Short description
'A magisterial, detailed and invaluable account of one of this century's greatest figures ! it is hard to believe that a better biography will ever be written.' Justin Cartwright, Sunday Telegraph
Long description
'A magisterial, detailed and invaluable account of one of this century's greatest figures ! it is hard to believe that a better biography will ever be written.' Justin Cartwright, Sunday Telegraph The life of Nelson Mandela, from the personal and the global perspective, is one of the epic stories of the twentieth century. It is also one of the most inspiring. Twenty years ago, Mandela was an almost forgotten figure languishing in jail on Robben Island; today, as he leaves office as President of South Africa, he is one of the most widely admired leaders on earth. The book provides many new insights into Mandela's story and sheds new light at every turn on the moral dilemmas and personal choices of both Mandela's private and public life. Anthony Sampson has known Mandela from the early 1950s, and conducted hundreds of interviews with colleagues, family and friends as well as prison warders and Afrikaner ex-cabinet ministers, and he is the first person to have examined prison archives in South Africa and diplomatic papers in Great Britain, the United States and South Africa. He was given unprecedented access to 27 years' worth of unpublished correspondence from prison, as well as to other unpublished writings including Mandela's original, suppressed, autobiography.
Review
In his authorized biography of Nelson Mandela, Sampson set himself the task of penetrating the myth, of writing of the man and not the icon.

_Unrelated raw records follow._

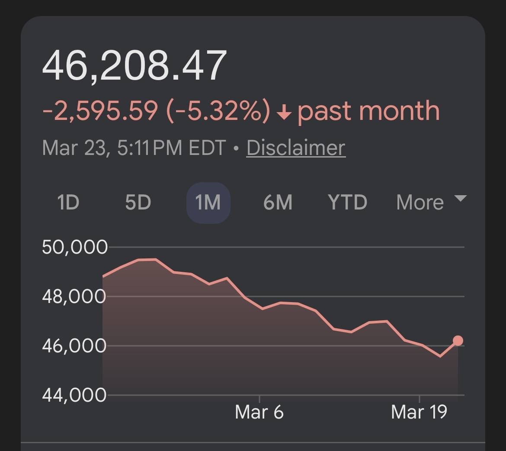Click the Mar 6 date label
506x451 pixels.
click(x=259, y=412)

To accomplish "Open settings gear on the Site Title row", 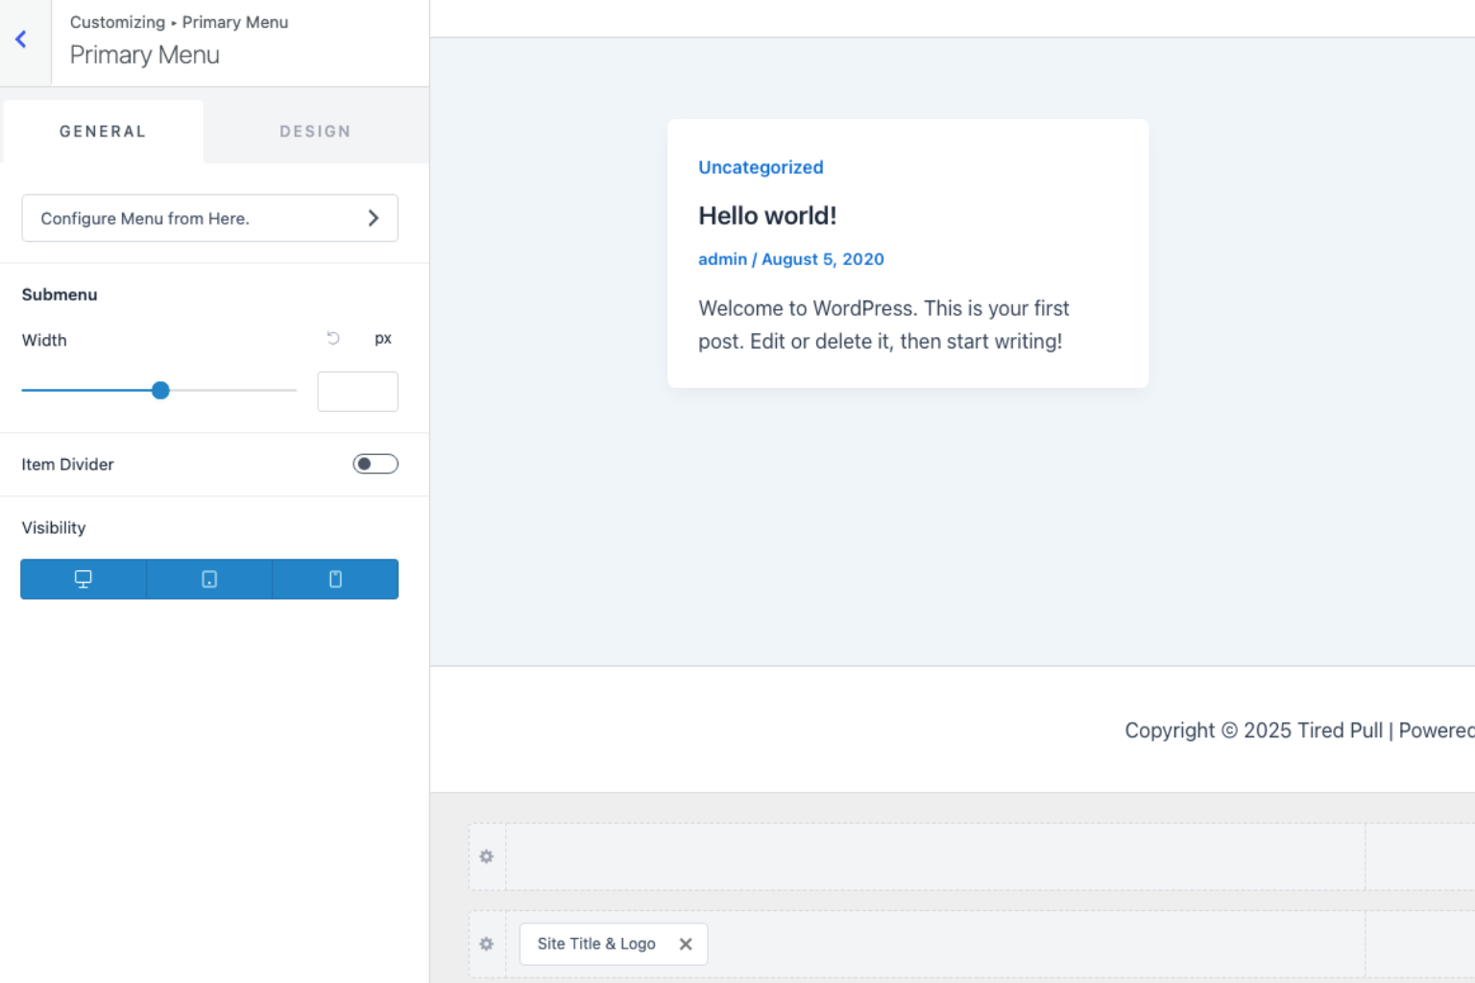I will pyautogui.click(x=486, y=944).
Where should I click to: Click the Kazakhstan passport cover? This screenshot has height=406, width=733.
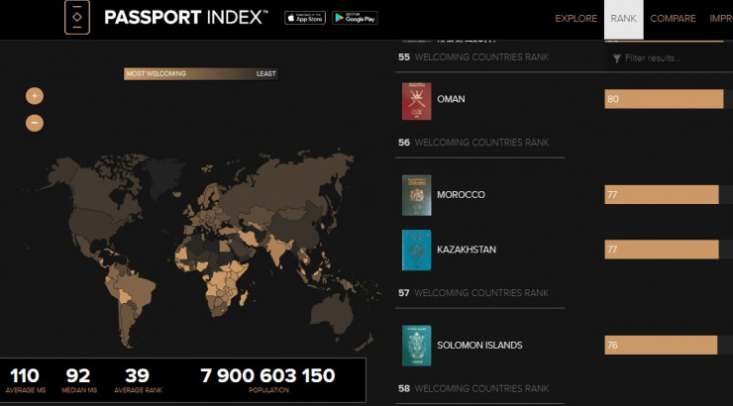click(x=416, y=250)

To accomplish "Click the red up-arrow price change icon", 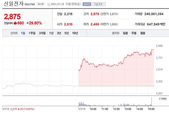I will point(15,23).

He succeeds and produces a lucid, often moving and always readable book. Born in the Transkei in 1918, a minor member of the Tembu royal house, Mandela ran away to Johannesburg in 1941. There he encountered the humiliations of racism that helped him outgrow his purely Xhosa perspectives and met Walter Sisulu and Oliver Tambo, who together formed a unique association that would eventually overthrow white rule. Sampson charts Mandela's growing political sophistication against the background of his two marriages and the coming to power of the Afrikaner nation. The steps he took led him, in 1964, to life imprisonment. In the second section of the book, Sampson draws a convincing picture of Mandela's imprisonment and the process that led to his emerging from prison more myth than man. And yet, describing Mandela's masterly statesmanship during negotiations along with his personal sadness, Sampson never forgets that Mandela's great strength is his very humanity. This book does indeed transcend the icon. Review by GILLIAN SLOVO Editor's note: Gillian Slovo's anti-apartheid activist mother, Ruth First, was killed by a letter bomb in 1982. To piece together the reasons behind the murder, Slovo returned to her South African homeland and wrote the autobiographical Every Secret Thing. (Kirkus UK)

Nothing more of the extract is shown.